ТЕКСТ ДОКУМЕНТА
::::

Родственники Наматжиры, сыновья его продолжают рисовать в манере отца, картины их пользуются спросом, сам Рекс считает некоторых из них не менее талантливыми, чем Наматжира, их работы висели тут же в зале, во для меня они были примечательны прежде всего доказательством художественной одаренности аборигенов. Никаких училищ, академий, — они увидели, как рисует Наматжира, увидели, что за картины платят деньги, и немалые, а чем мы хуже? — и начали рисовать. И выяснилось, что не так уж хуже, их сейчас пятнадцать-двадцать художников из племени аранда.

Наш интерес к Наматжире и то, что о нем знают в Советском Союзе, возбудило множество разговоров. В университете Аделаиды после нашего выступления Ненси Катор подвела нас к высокому слепому человеку. Он протянул руку:

— Виктор Холл.

::::

Записи о поиске слов и элементов
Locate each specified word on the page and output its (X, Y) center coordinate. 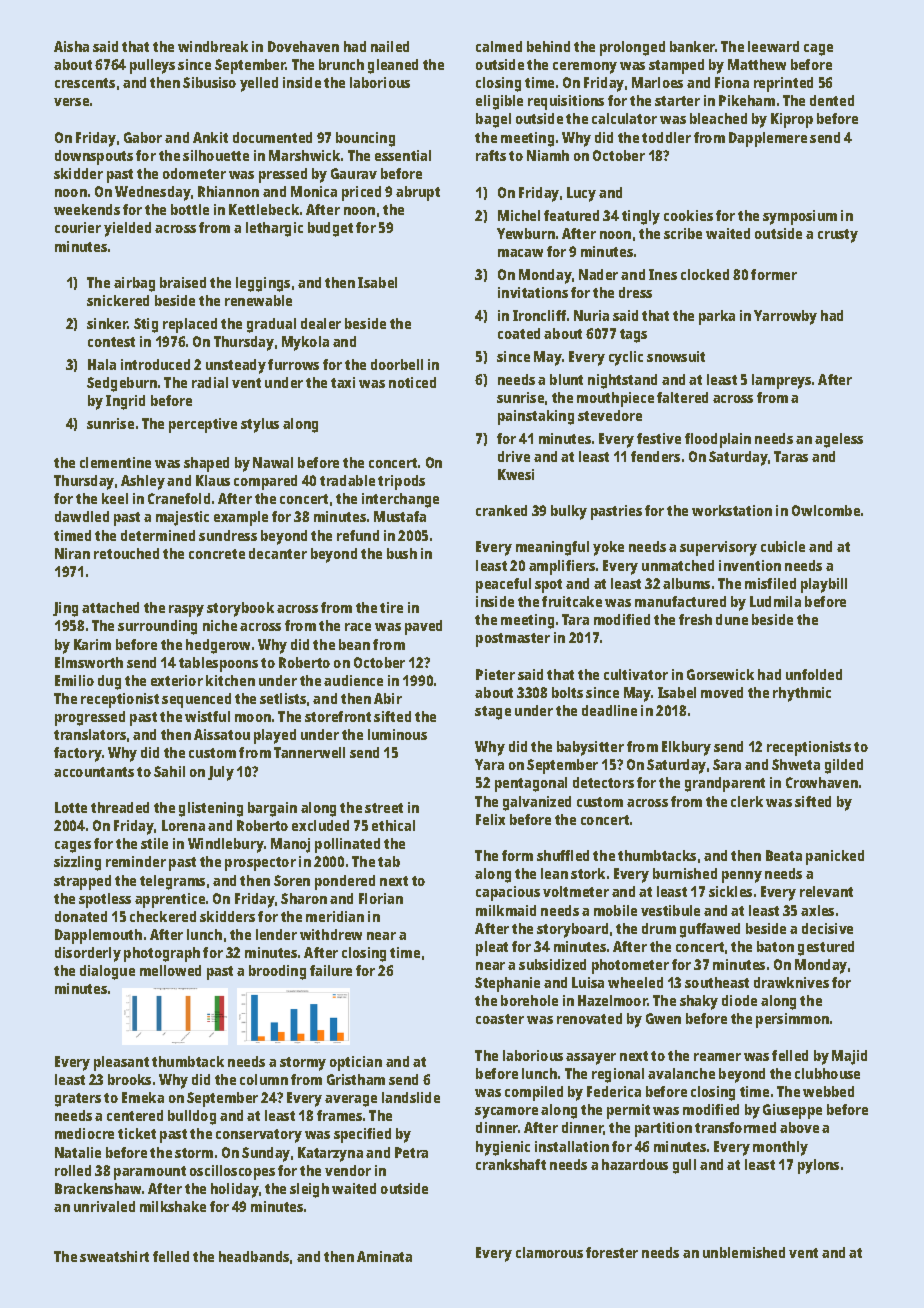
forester (612, 1252)
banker (692, 46)
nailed (390, 46)
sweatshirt (114, 1256)
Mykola (305, 343)
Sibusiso (209, 82)
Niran (72, 553)
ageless (839, 440)
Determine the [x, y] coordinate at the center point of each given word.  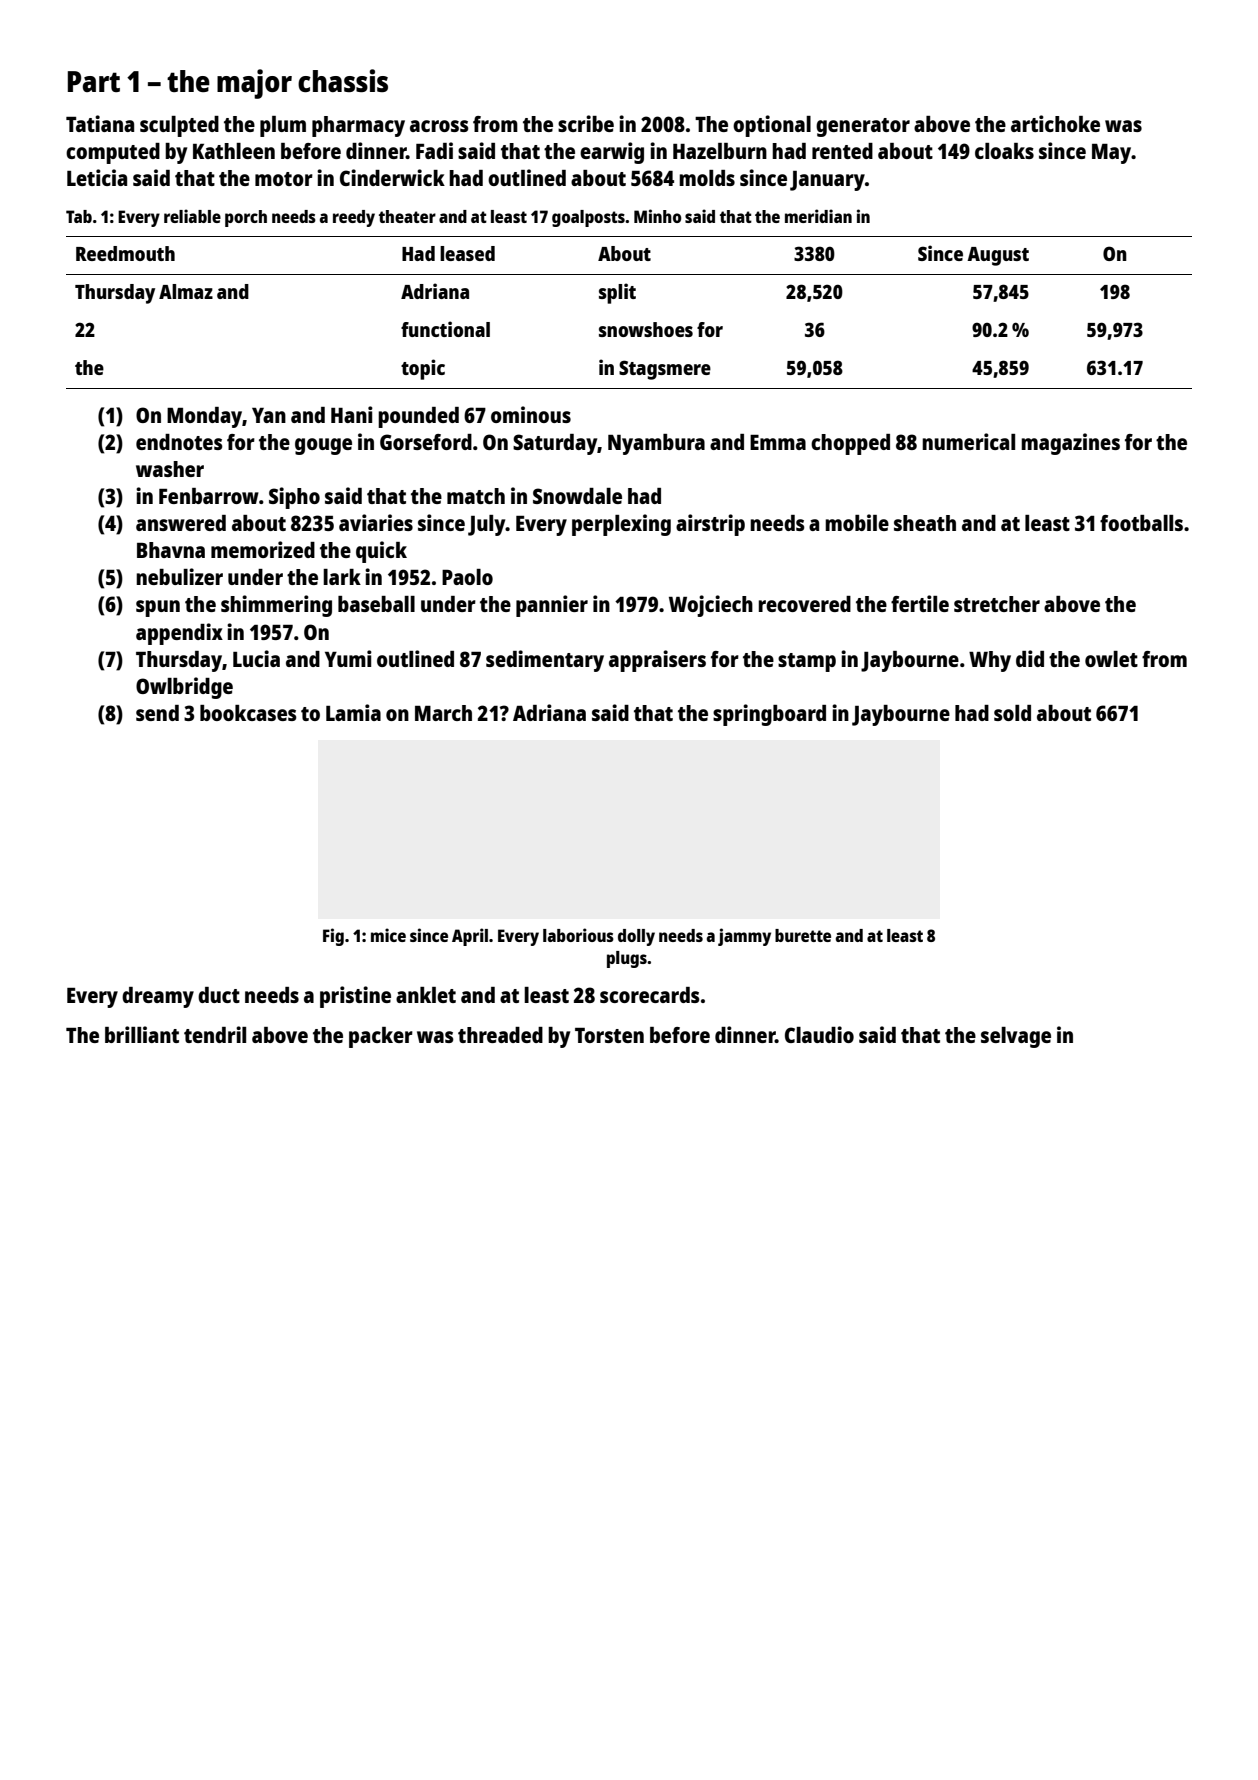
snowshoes [646, 329]
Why [990, 661]
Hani [352, 414]
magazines [1070, 444]
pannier [552, 606]
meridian [818, 216]
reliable [192, 216]
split [617, 293]
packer [381, 1037]
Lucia [256, 658]
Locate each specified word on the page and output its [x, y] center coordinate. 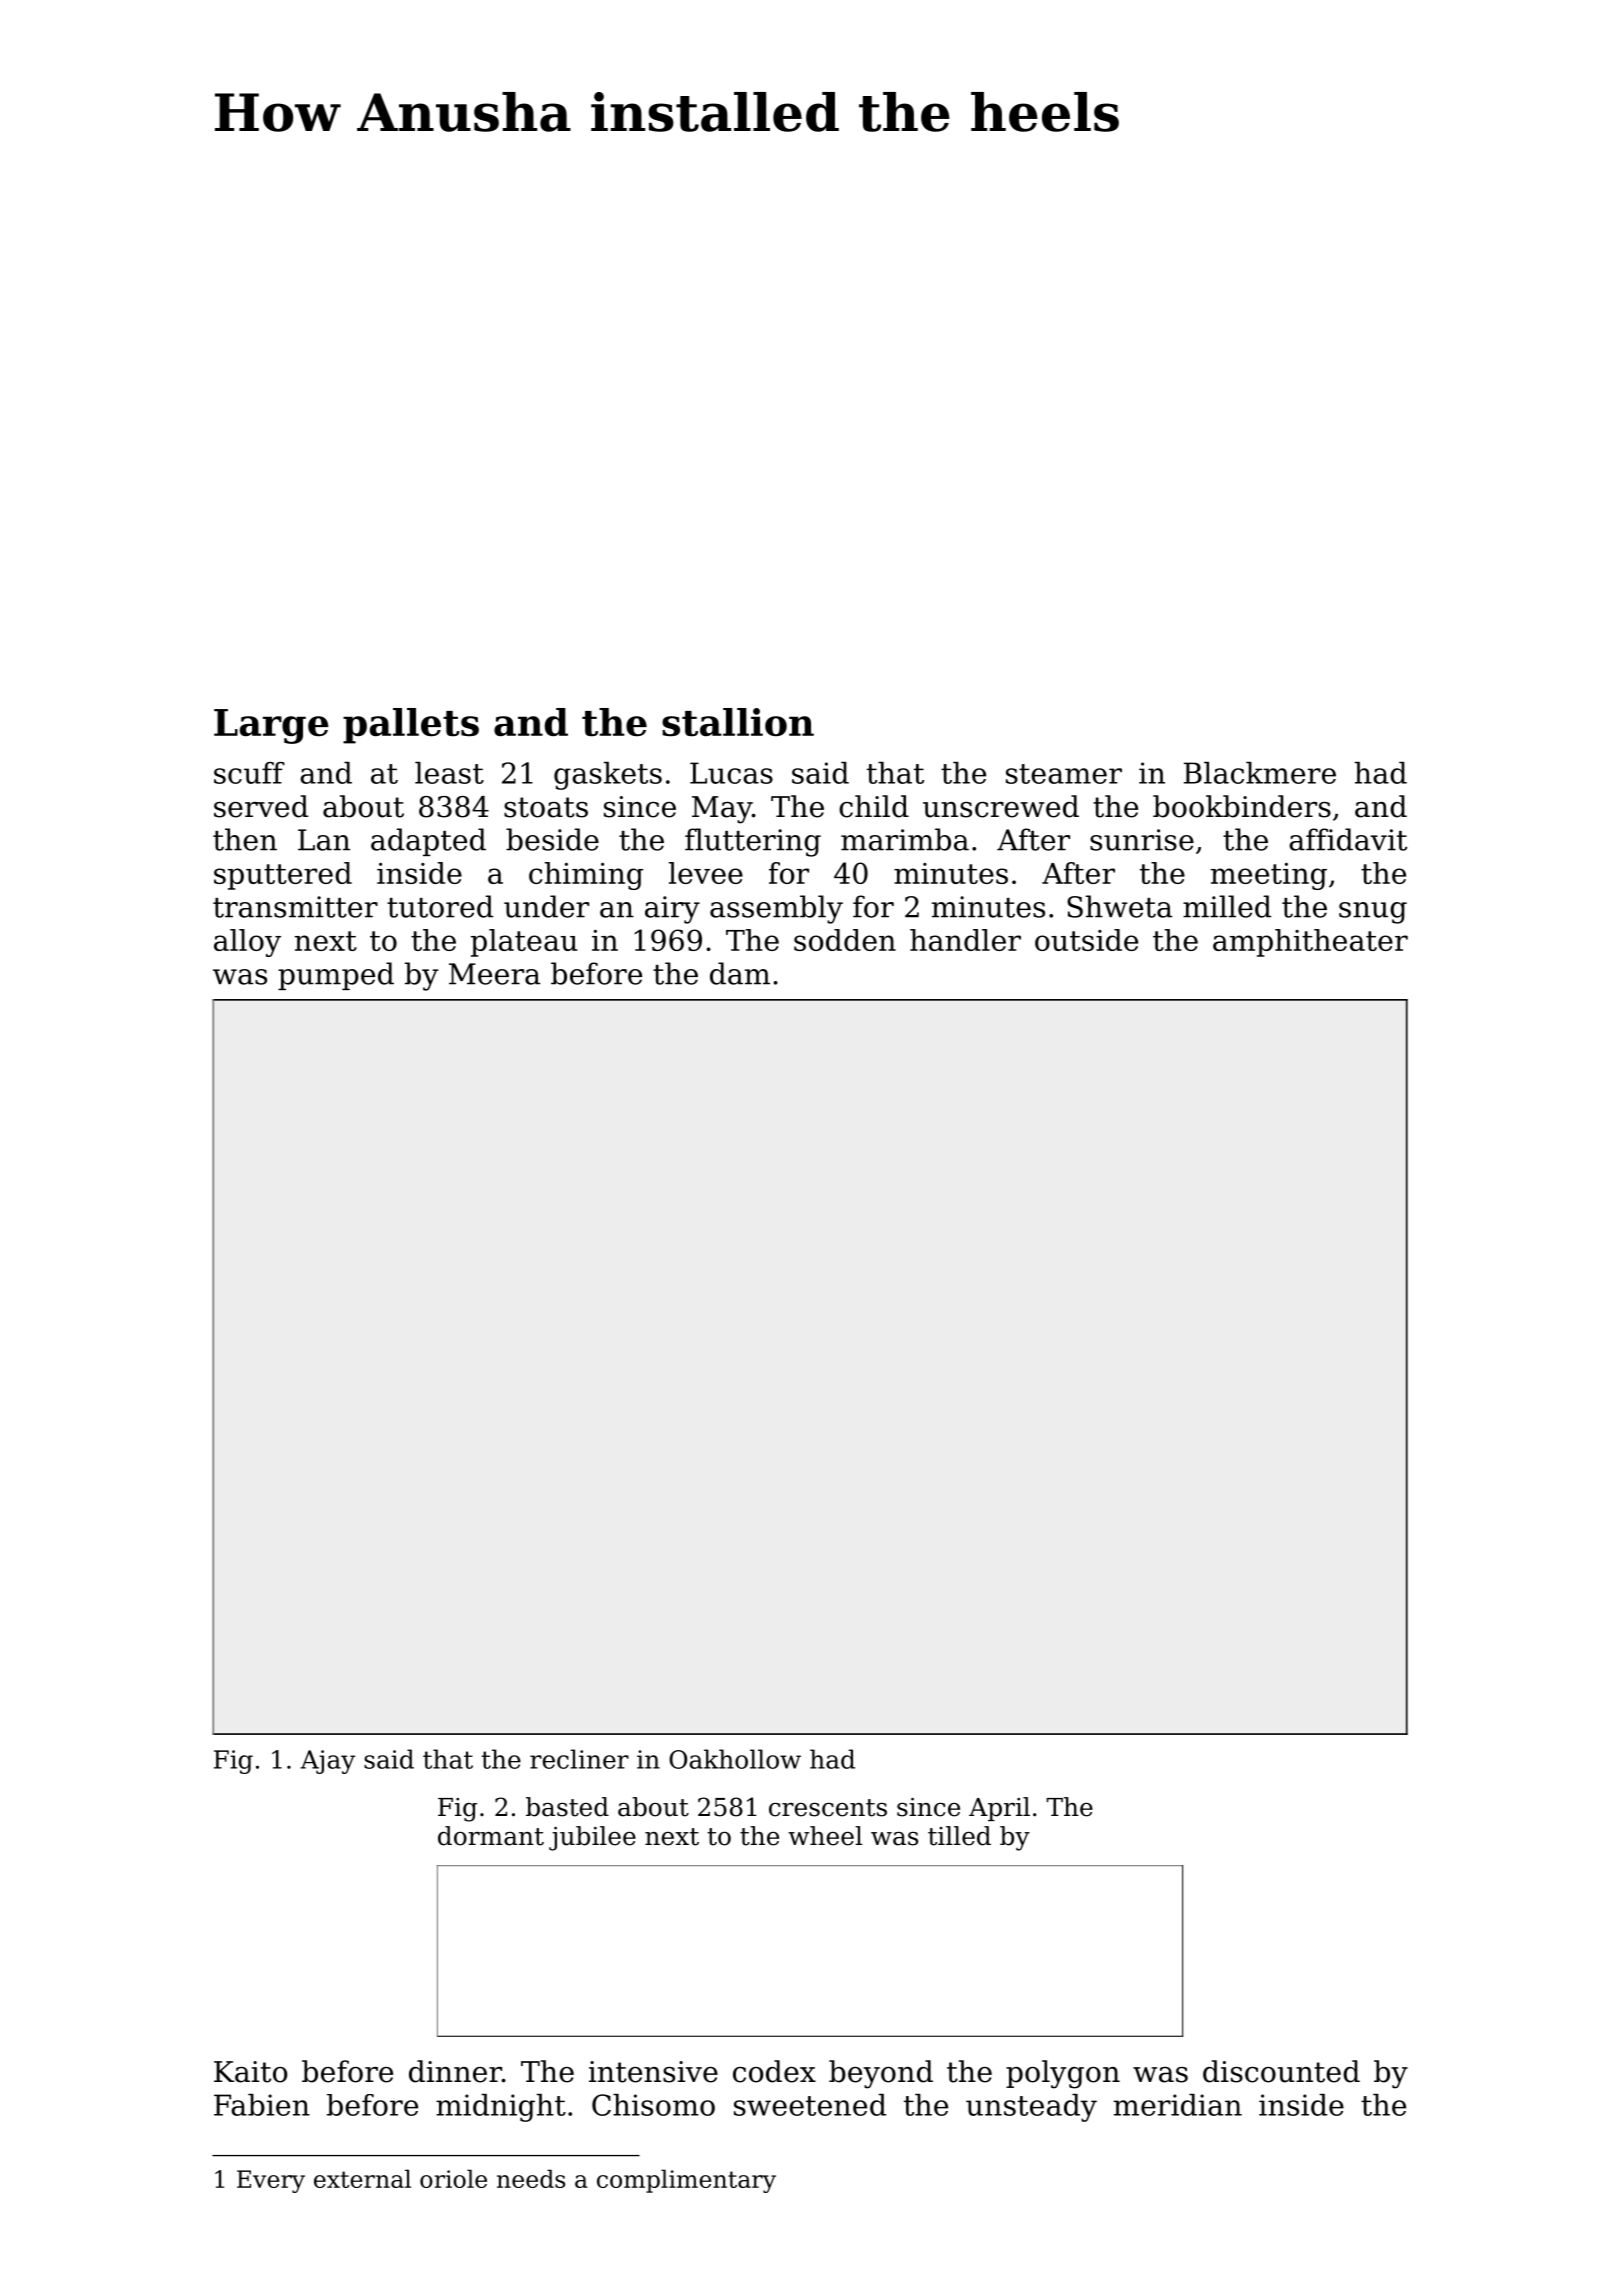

::::

ТРЕБОВАНИЯ
1. Измените фрагмент текста о Наматжире, начиная со слов «Родственники Наматжиры, сыновья» и вплоть до слов «из племени аранда.», поставив «коренных жителей» вместо «аборигенов».
2. Допишите текст о художнике Наматжире, продолжив его после последней строки.

РЕЗУЛЬТАТЫ ВЫПОЛНЕНИЯ
1.
Родственники Наматжиры, сыновья его продолжают рисовать в манере отца, картины их пользуются спросом, сам Рекс считает некоторых из них не менее талантливыми, чем Наматжира, их работы висели тут же в зале, во для меня они были примечательны прежде всего доказательством художественной одаренности коренных жителей. Никаких училищ, академий, — они увидели, как рисует Наматжира, увидели, что за картины платят деньги, и немалые, а чем мы хуже? — и начали рисовать. И выяснилось, что не так уж хуже, их сейчас пятнадцать-двадцать художников из племени аранда.

2.
Он приехал издалека только для того, чтобы подарить вам свою монографию о Наматжире. Длинные пальцы его тронули мои плечи, голову — ему хотелось как-то почувствовать

— Какие они? — спросил он жену. — Как они выглядят, эти русские, которым интересен Наматжира?

Это была самая трогательная и трудная из всех наших встреч в Австралии. Виктор Холл был художником. На войне его ранило, он стал терять зрение и в 1959 году полностью ослеп. Он не мог писать картин, он стал писать о художниках. Его книга о Наматжире — одна из лучших. Он знал Наматжыру хорошо — полжизни Холл провел среди племени аранда. Я смотрел, как он надписывал книгу четко и уверенно между строк заголовка. Он помнил краски на картинах Наматжиры и встречи с ним.

Мы хотели расспросить Холла о нем самом, но Ненси шепнула нам, что нельзя их задерживать — было поздно, а им предстояло долго добираться домой.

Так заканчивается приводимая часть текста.